While it sounds like a fine goal, it’s still just that. It would be remiss not to question the goal’s feasibility, especially when you consider the struggles of the previous tenant and the perplexing decision to book The Musical Box, a rock opera originally performed by Genesis, as the first performance after the latest re-opening. Nothing against Genesis, but there is something off-putting about a cover band playing in a theatre that’s hosted the Ramones and the Clash, not to mention first-run movies in the early 1920s. Those movies were what drew brothers Jule and Jay Allen to Toronto in 1915 and to eventually open the 1,600-seat Allen’s Danforth Theatre on August 18th, 1919, near Broadview and Danforth. On opening night, audiences came from around the booming neighbourhood or across the recently finished Prince Edward Viaduct to see the silent film Through the Wrong Door, starring Madge Kennedy. Those first crowds were treated to a theatre that had red quarry tile on the lobby floor, Venetian marble stairs leading to the mezzanine and gold-trimmed rose velour curtains. The Allen brothers dubbed it “Canada’s First Super-Suburban Photoplay Place.” The beautiful threads and flashy title couldn’t save the theatre in a highly competitive industry, however, and Famous Players bought it just three years after its Madge Kennedy opening, renaming it Century Theatre.

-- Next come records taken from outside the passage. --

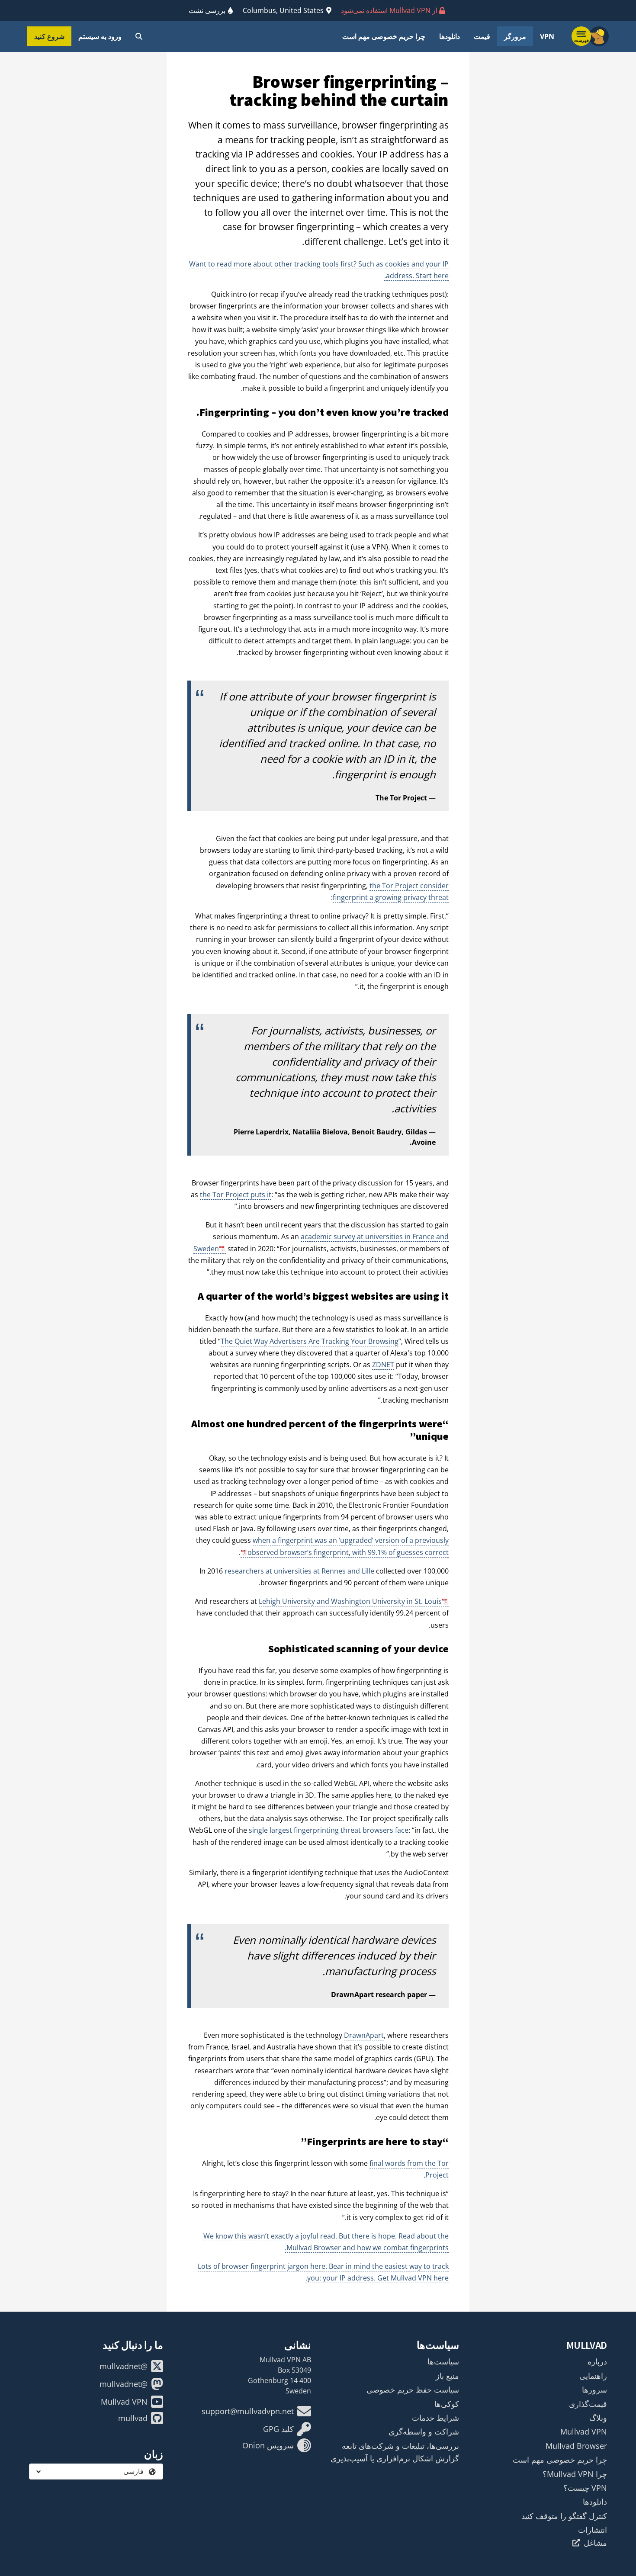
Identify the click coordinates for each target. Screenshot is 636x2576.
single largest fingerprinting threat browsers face (328, 1830)
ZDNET (383, 1364)
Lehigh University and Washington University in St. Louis (350, 1601)
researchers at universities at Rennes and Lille (299, 1571)
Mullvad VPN (583, 2431)
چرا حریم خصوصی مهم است (383, 36)
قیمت (482, 36)
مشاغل (595, 2542)
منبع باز (447, 2375)
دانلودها (449, 36)
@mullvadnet (124, 2366)
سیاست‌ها (443, 2361)
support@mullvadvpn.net (248, 2411)
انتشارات (592, 2530)
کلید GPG (278, 2429)
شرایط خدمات (435, 2417)
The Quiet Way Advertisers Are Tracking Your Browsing (309, 1341)
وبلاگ (598, 2417)
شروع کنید (49, 36)
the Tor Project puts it (235, 1194)
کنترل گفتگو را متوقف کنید (564, 2516)
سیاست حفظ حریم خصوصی (412, 2389)
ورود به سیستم (100, 36)
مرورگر (515, 36)
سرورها (594, 2389)
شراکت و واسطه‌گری (424, 2431)
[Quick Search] (138, 36)
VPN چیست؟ (585, 2488)
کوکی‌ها (446, 2404)
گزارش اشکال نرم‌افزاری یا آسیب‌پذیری (395, 2458)
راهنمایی (593, 2375)
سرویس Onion (268, 2445)
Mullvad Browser (576, 2446)
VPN (547, 36)
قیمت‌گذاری (588, 2404)
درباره (597, 2361)
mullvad (133, 2418)
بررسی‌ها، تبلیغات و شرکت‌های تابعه (400, 2446)
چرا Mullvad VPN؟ (575, 2474)
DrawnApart (364, 2035)
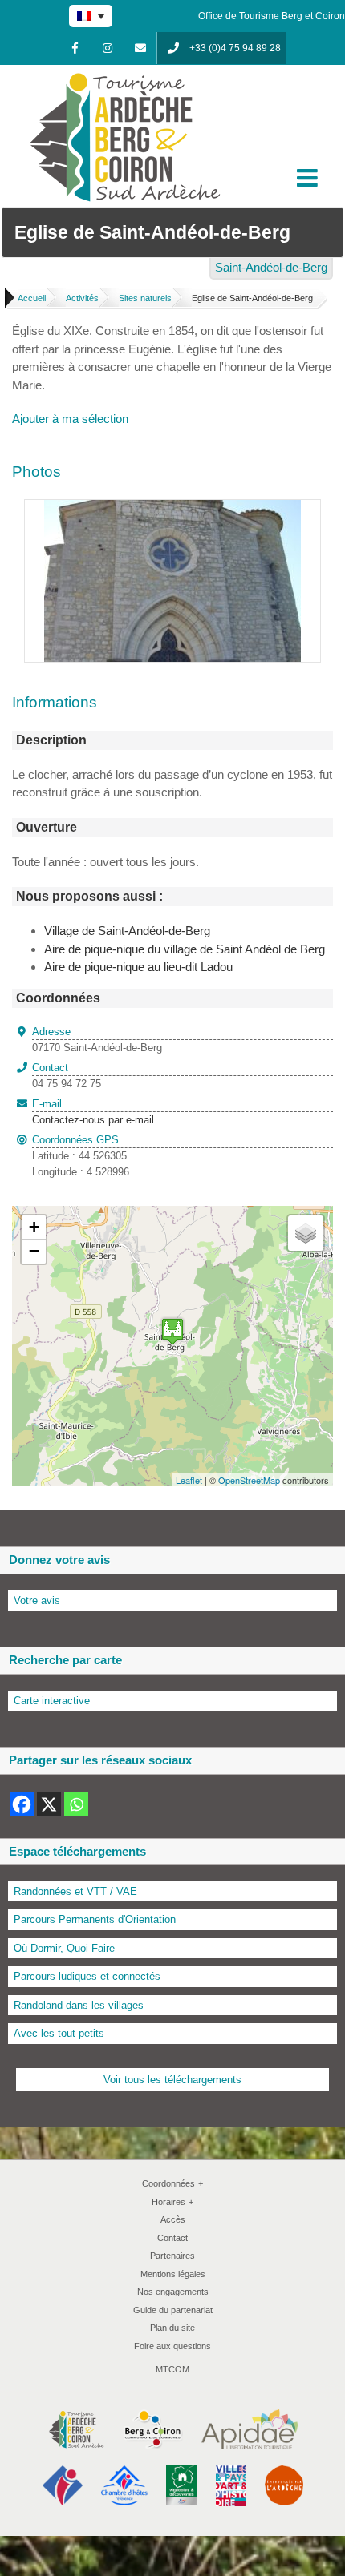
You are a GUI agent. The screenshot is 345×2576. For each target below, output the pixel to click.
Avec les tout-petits (59, 2033)
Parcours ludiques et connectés (87, 1976)
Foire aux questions (172, 2346)
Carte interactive (52, 1701)
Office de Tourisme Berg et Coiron (271, 16)
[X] (49, 1804)
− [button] (34, 1251)
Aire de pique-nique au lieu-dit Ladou (138, 967)
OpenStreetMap (249, 1479)
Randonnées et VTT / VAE (75, 1891)
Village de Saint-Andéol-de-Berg (127, 930)
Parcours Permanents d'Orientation (95, 1919)
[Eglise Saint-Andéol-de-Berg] (172, 508)
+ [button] (34, 1227)
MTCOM (172, 2369)
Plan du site (172, 2327)
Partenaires (172, 2255)
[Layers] (305, 1233)
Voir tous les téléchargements (173, 2080)
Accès (172, 2219)
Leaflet (189, 1479)
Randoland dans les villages (79, 2005)
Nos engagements (173, 2291)
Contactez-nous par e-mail (93, 1112)
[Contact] (140, 48)
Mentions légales (172, 2274)
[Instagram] (107, 48)
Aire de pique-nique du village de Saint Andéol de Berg (184, 949)
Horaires (172, 2202)
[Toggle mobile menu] (309, 178)
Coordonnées (172, 2183)
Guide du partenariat (173, 2310)
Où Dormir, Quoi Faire (64, 1948)
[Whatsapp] (76, 1804)
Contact (172, 2238)
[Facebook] (75, 48)
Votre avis (37, 1600)
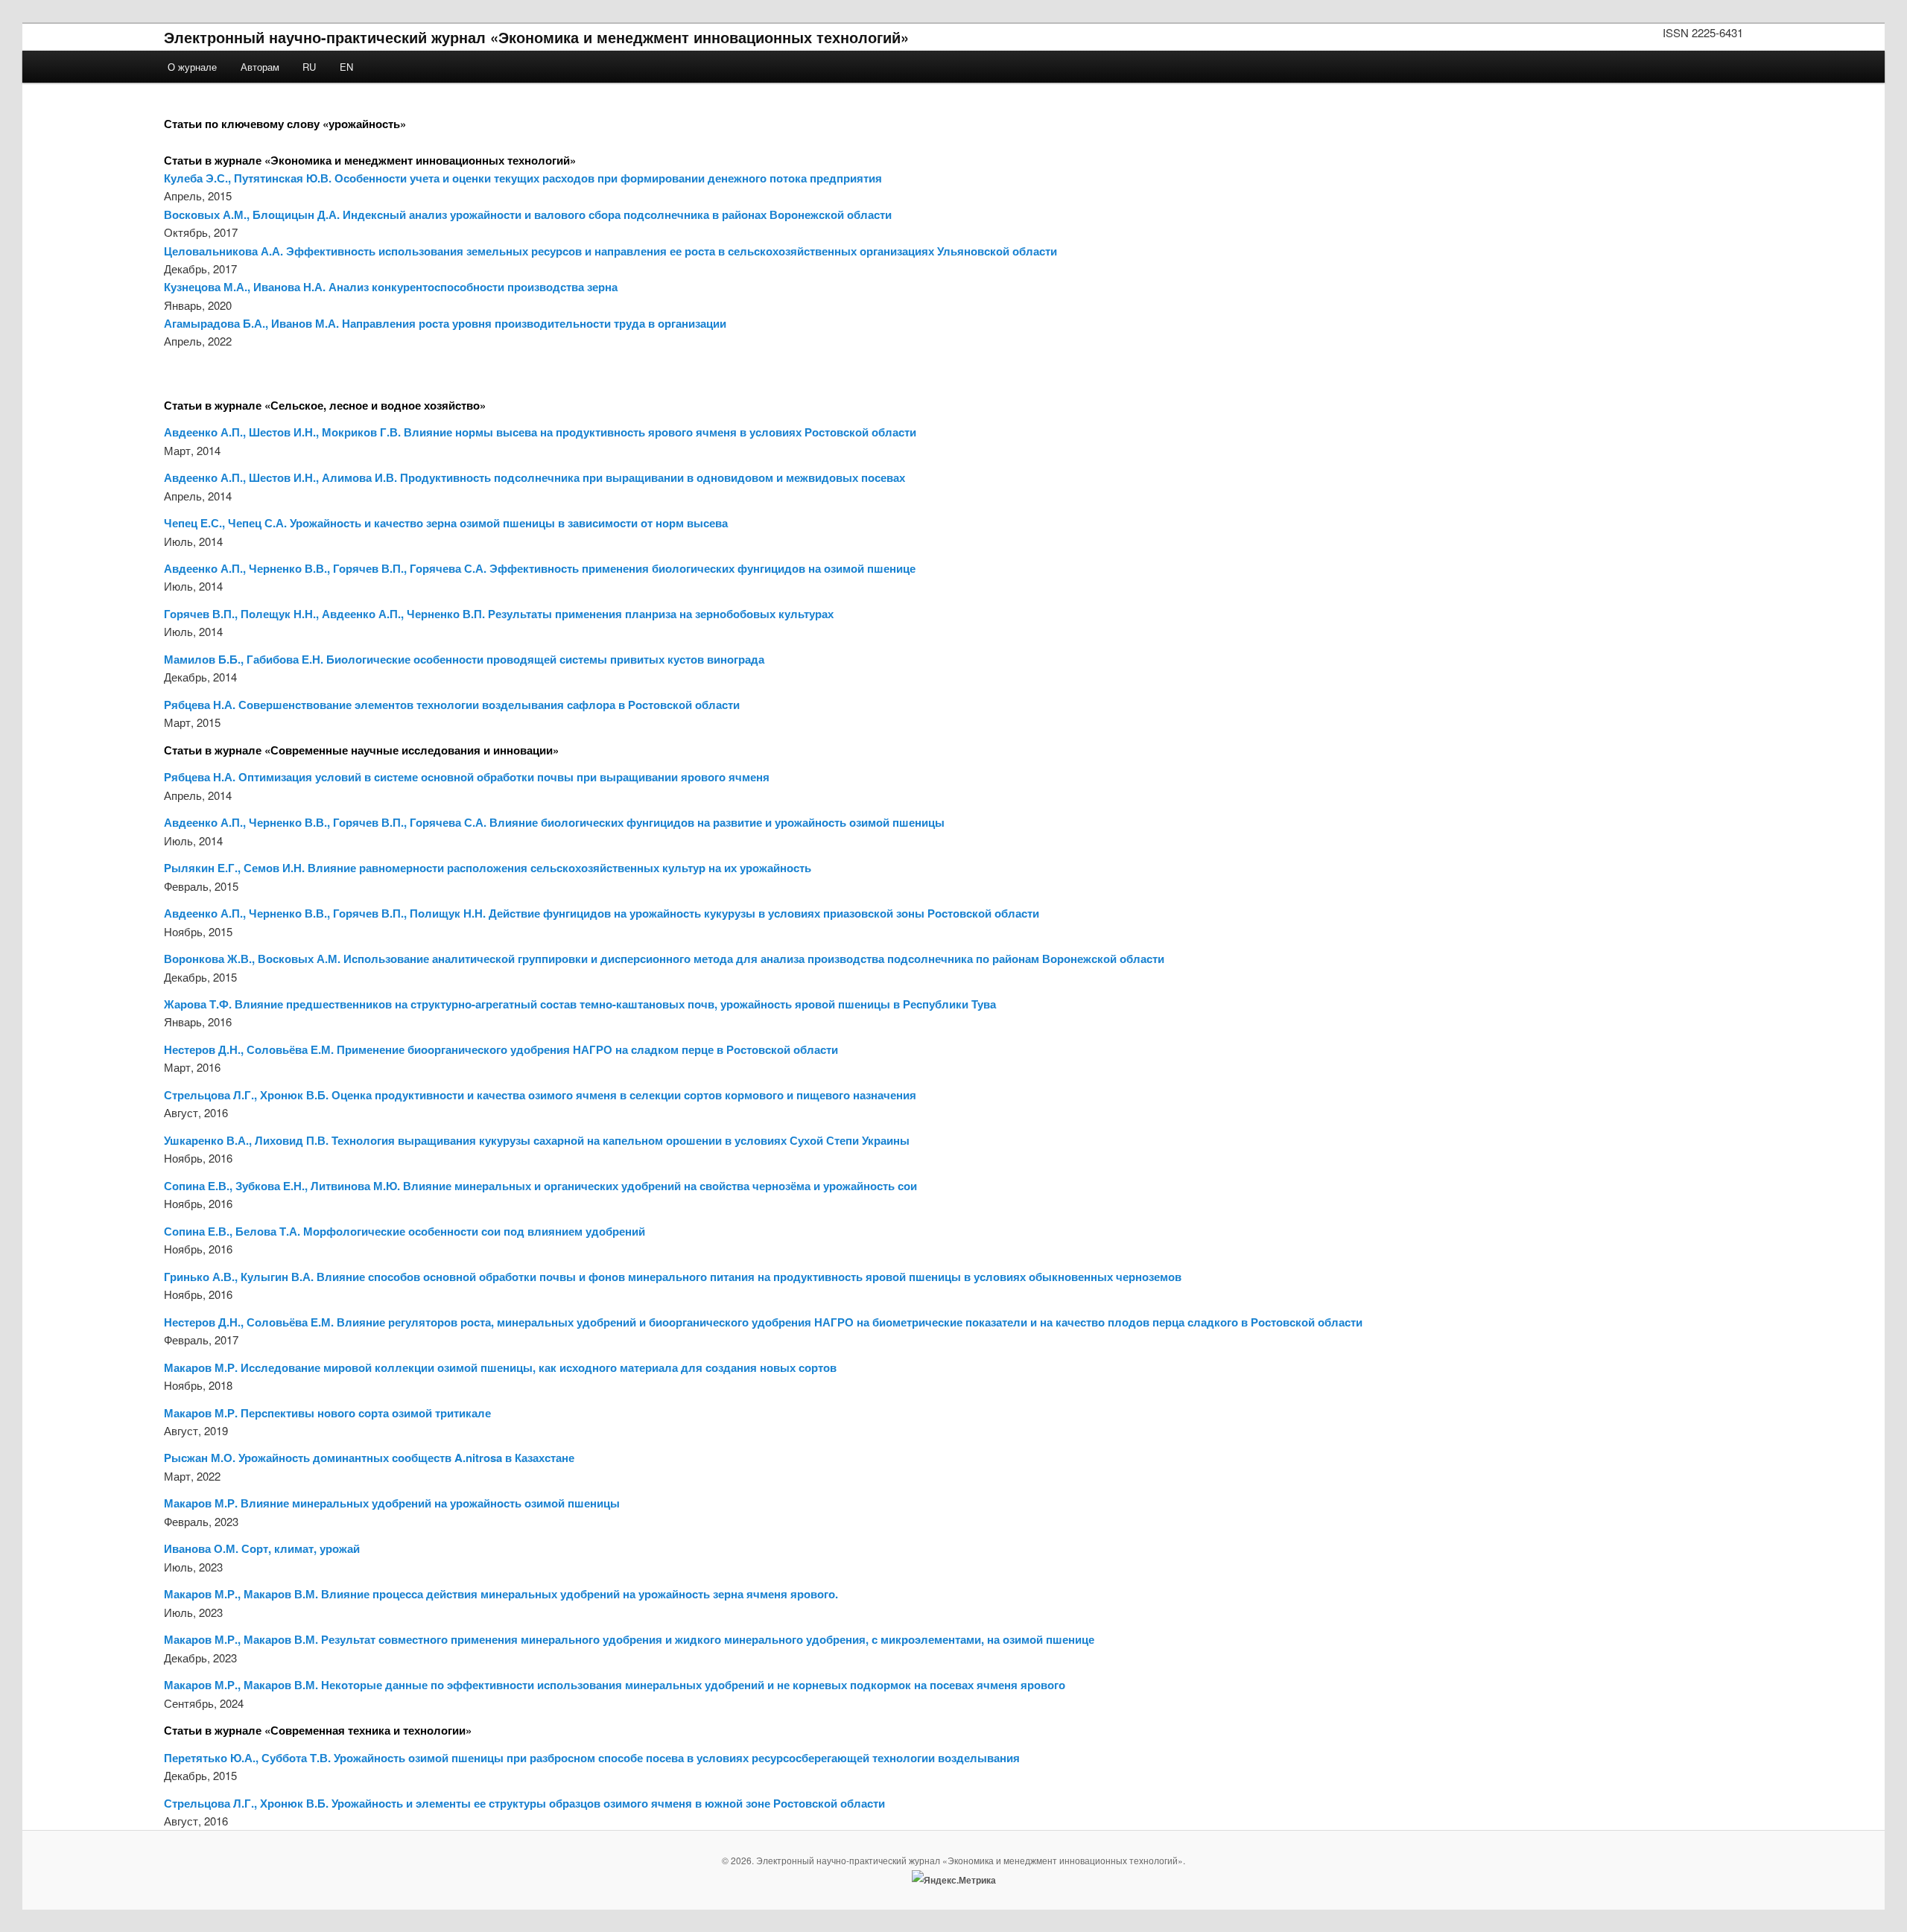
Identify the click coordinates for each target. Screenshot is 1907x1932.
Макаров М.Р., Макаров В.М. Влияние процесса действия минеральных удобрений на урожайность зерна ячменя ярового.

The venue remained a first-run movie house until the 1960s, and it wasn’t until the late 1970s that it acquired the Music Hall name and began hosting live acts like the Police and Iggy Pop, and later Oasis and Beirut. Sherman is well aware of the big shoes his group is trying to fill and the trials of past tenants. “Operating such a large venue in the middle of the city is not an easy task,” he says. “We’re a very experienced group of entertainment professionals who want nothing more than to take the Music Hall into a bright future. Hopefully with the right mix of programming and support from everyone, we’ll be here for the long haul.”

Before the Arcade Fire took to the Danforth Music Hall’s aisles for its famed second encore in April 2005, the group played the anthemic “No Cars Go,” a song about the moment of escape. During the song’s bridge, Win Butler and Rgine Chassagne quietly chant “between the click of the light and the start of the dream” over and over again. Impresario has lowered the lights and opened the curtains on the Danforth Music Hall, offering the space its own encore performance. The show will begin any second. The audience waits, wondering if it will be a thrilling dream or a forgettable facsimile of the recent past.